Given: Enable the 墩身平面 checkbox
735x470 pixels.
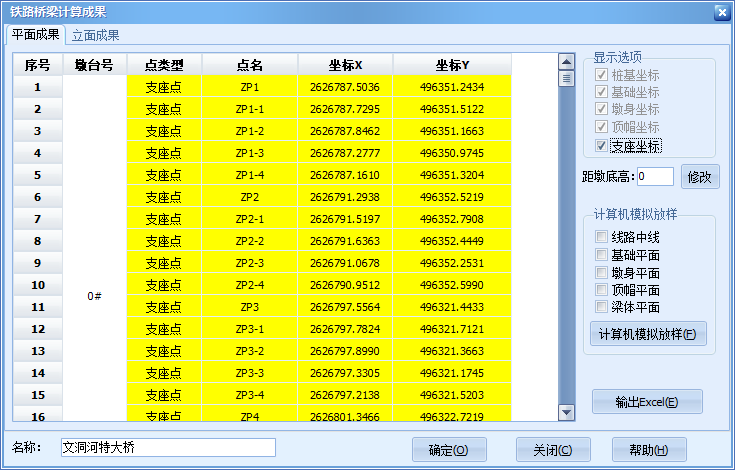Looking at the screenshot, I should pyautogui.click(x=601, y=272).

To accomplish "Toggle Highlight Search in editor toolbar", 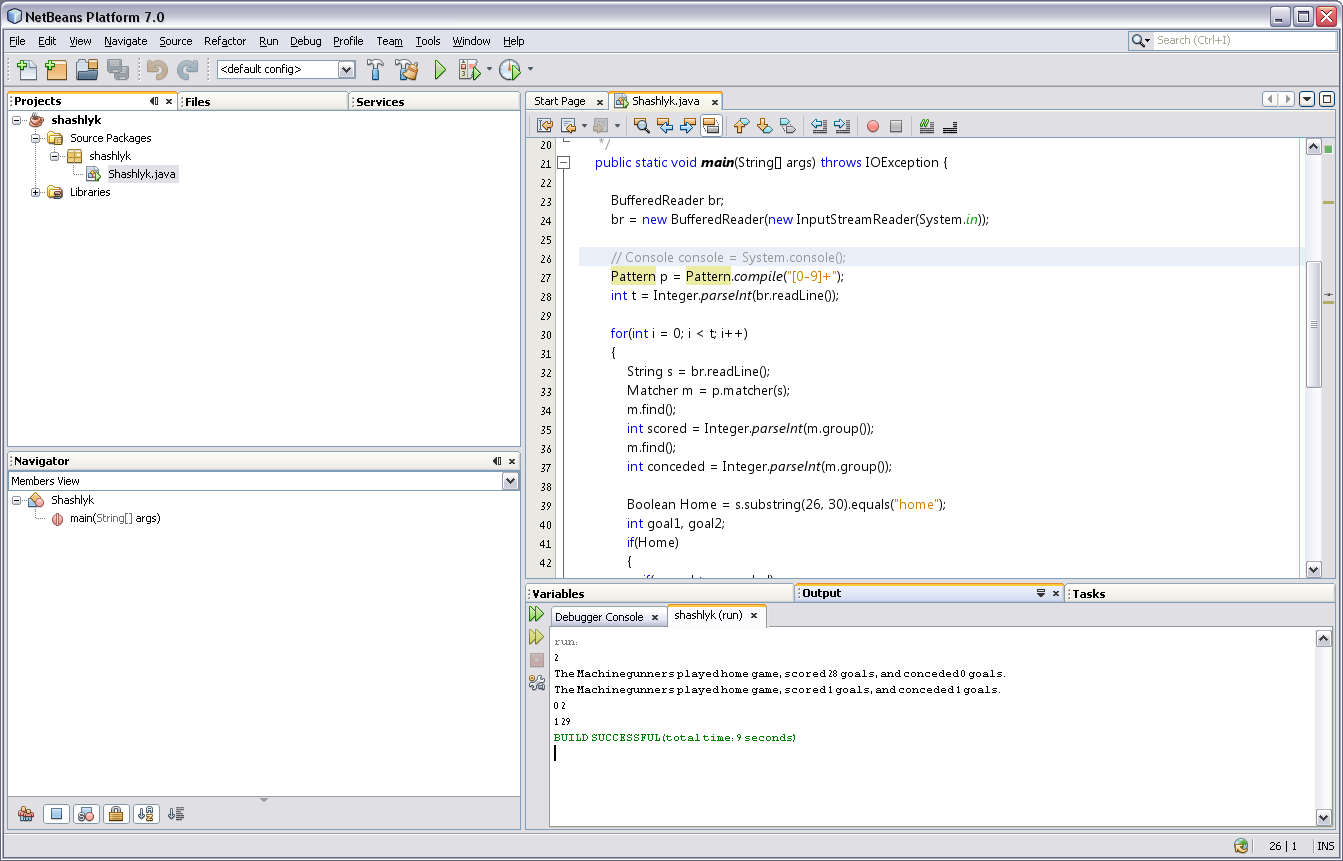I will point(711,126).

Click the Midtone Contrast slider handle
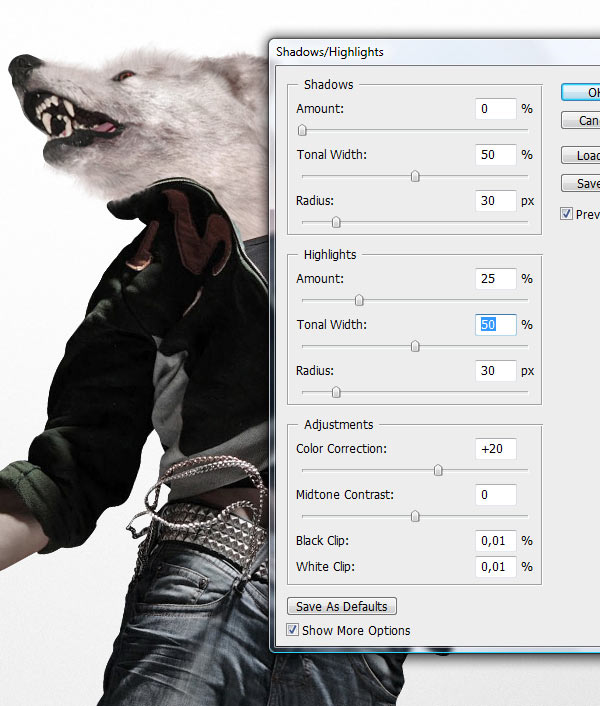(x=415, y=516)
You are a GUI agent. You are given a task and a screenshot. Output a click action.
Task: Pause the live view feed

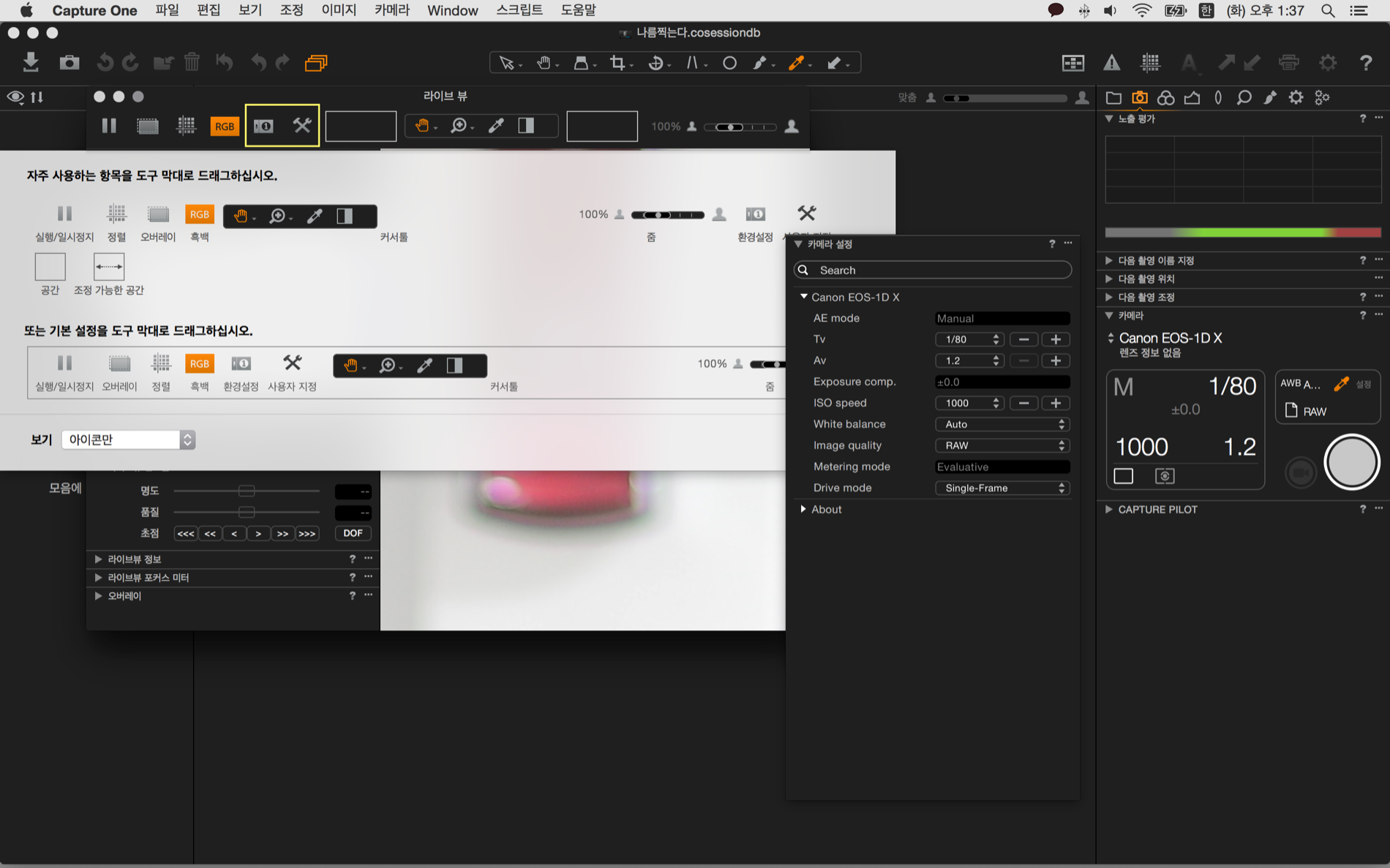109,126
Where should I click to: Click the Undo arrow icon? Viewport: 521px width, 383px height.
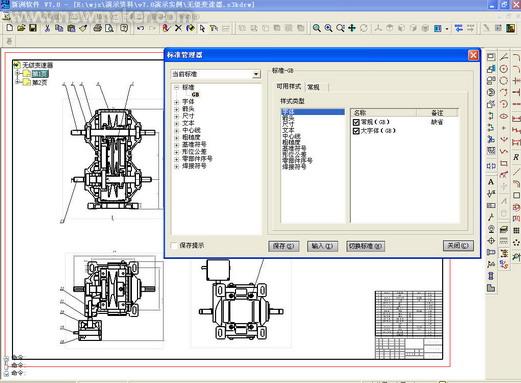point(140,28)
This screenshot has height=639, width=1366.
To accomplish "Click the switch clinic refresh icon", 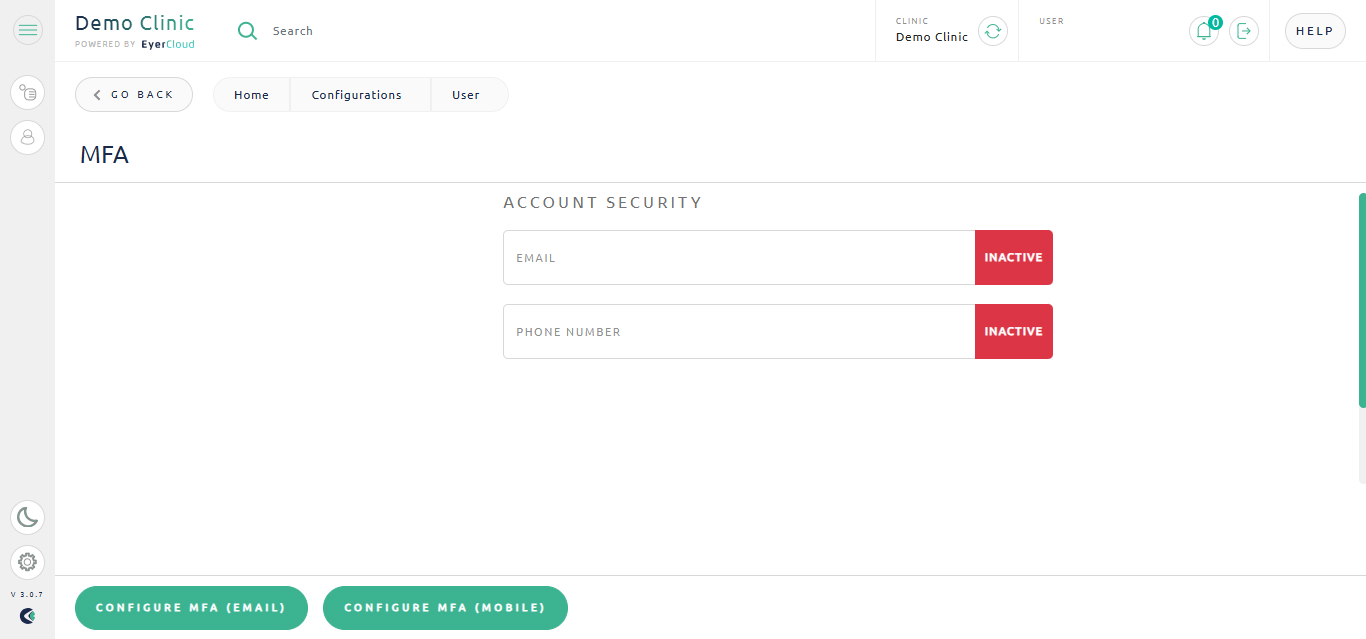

========

= EXERCISE BRIEF =
Starting at the line that holds "Where should I", retype every line through the end of the data, both ends included. Pictures stay out of the copy.

= SOLUTION =
Where should I click to: Click the Undo arrow icon? Viewport: 521px width, 383px height.
point(140,28)
This screenshot has height=639, width=1366.
To accomplish "Click the switch clinic refresh icon", 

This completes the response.